**ENTRIES SUPPLIED**
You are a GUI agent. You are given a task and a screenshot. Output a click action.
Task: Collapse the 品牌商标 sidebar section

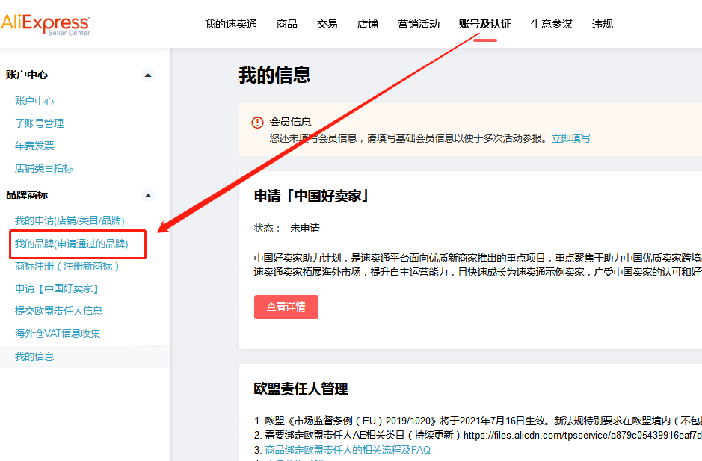(x=148, y=195)
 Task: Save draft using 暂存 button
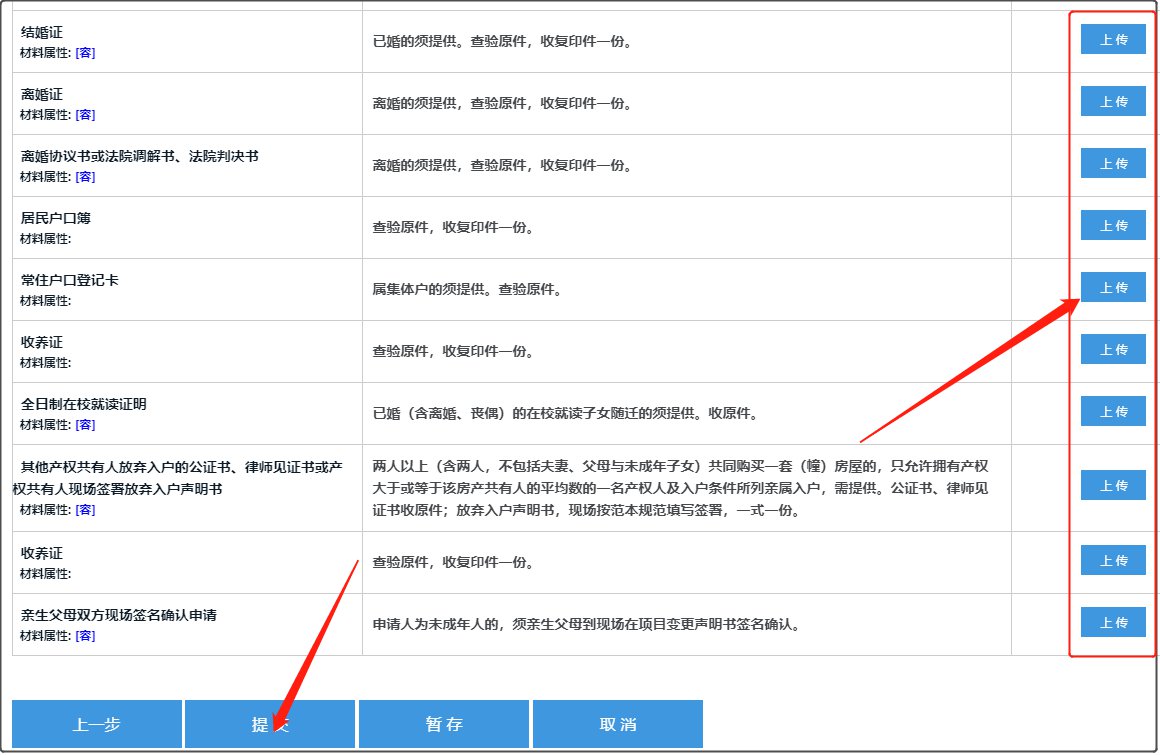click(444, 724)
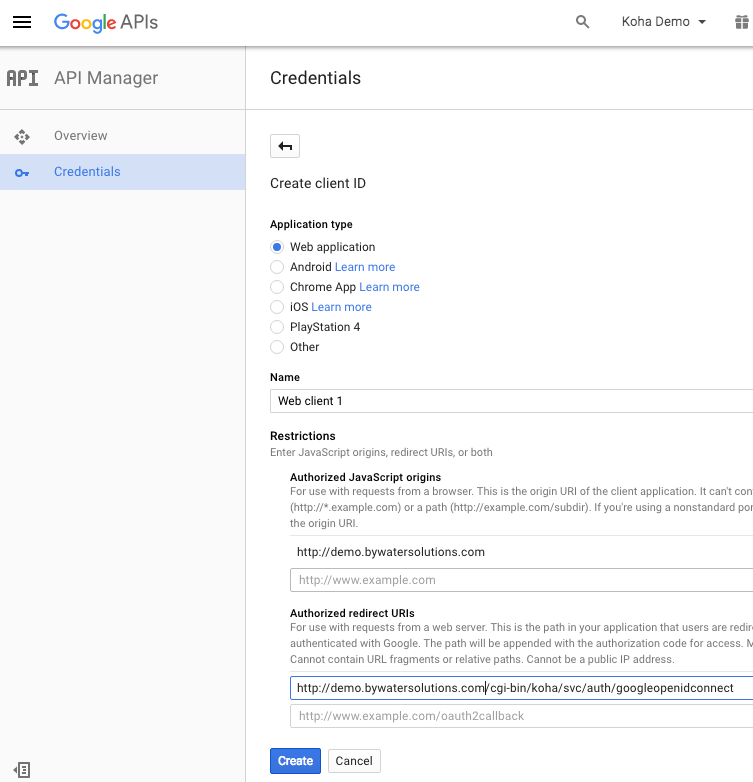Viewport: 753px width, 782px height.
Task: Go to Credentials in the sidebar
Action: tap(87, 172)
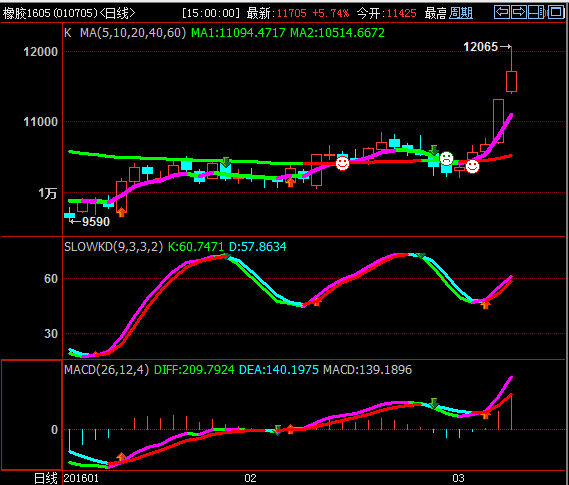Click the second red smiley signal near March
Image resolution: width=569 pixels, height=485 pixels.
pyautogui.click(x=472, y=167)
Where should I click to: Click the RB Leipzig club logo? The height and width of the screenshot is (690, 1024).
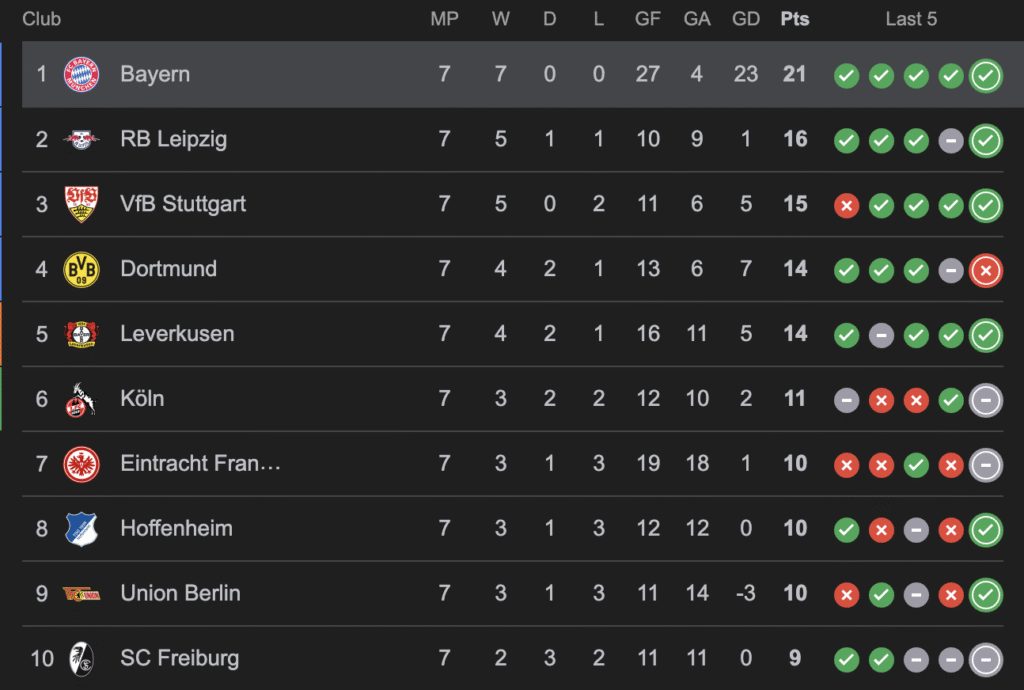point(81,139)
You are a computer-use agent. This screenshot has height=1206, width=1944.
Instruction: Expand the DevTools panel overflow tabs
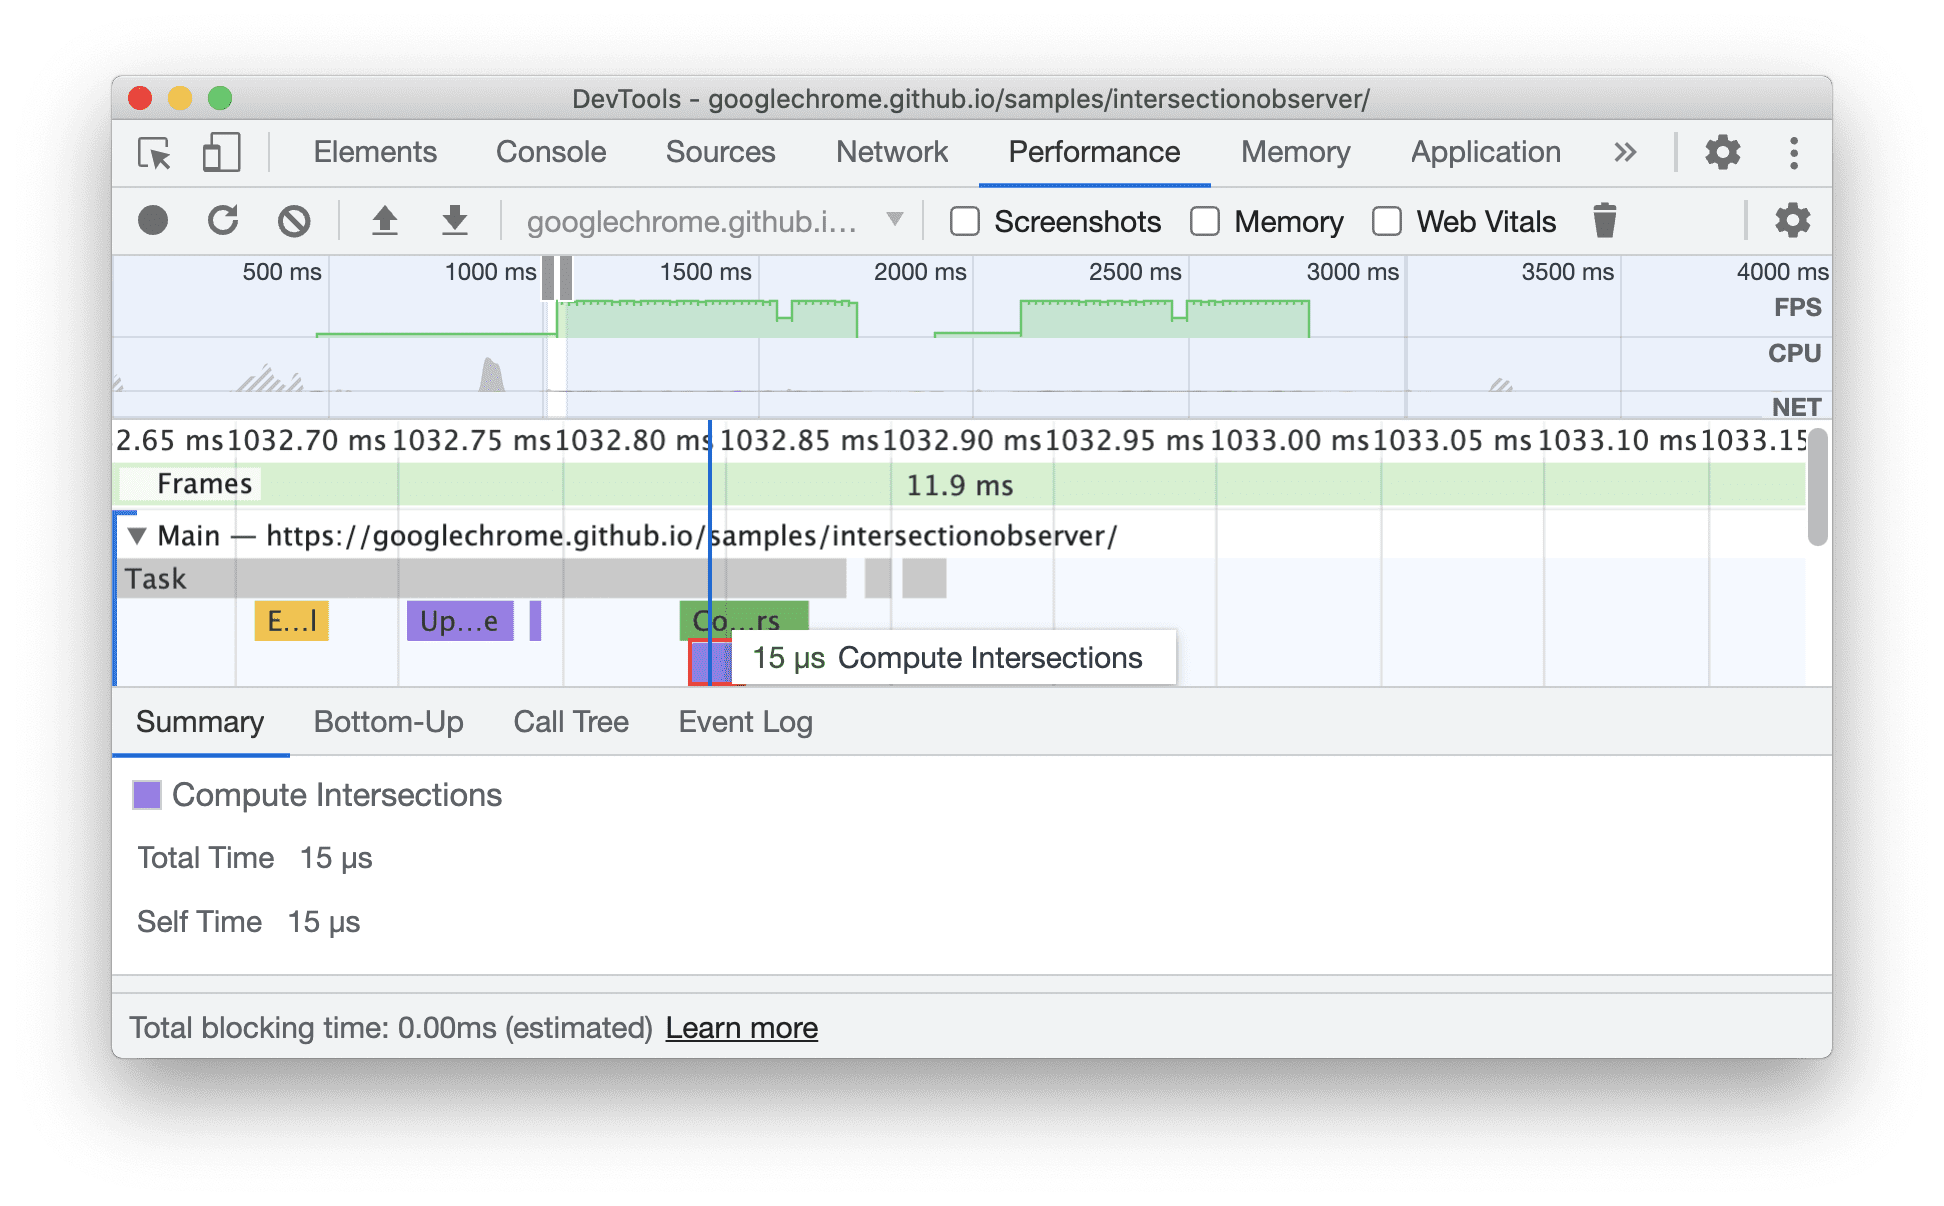tap(1627, 151)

**ABOUT THIS TASK**
From the records above, tally every line that contains the string "agent"; the reply consists of that number alone.

**FINISHED EXERCISE**
2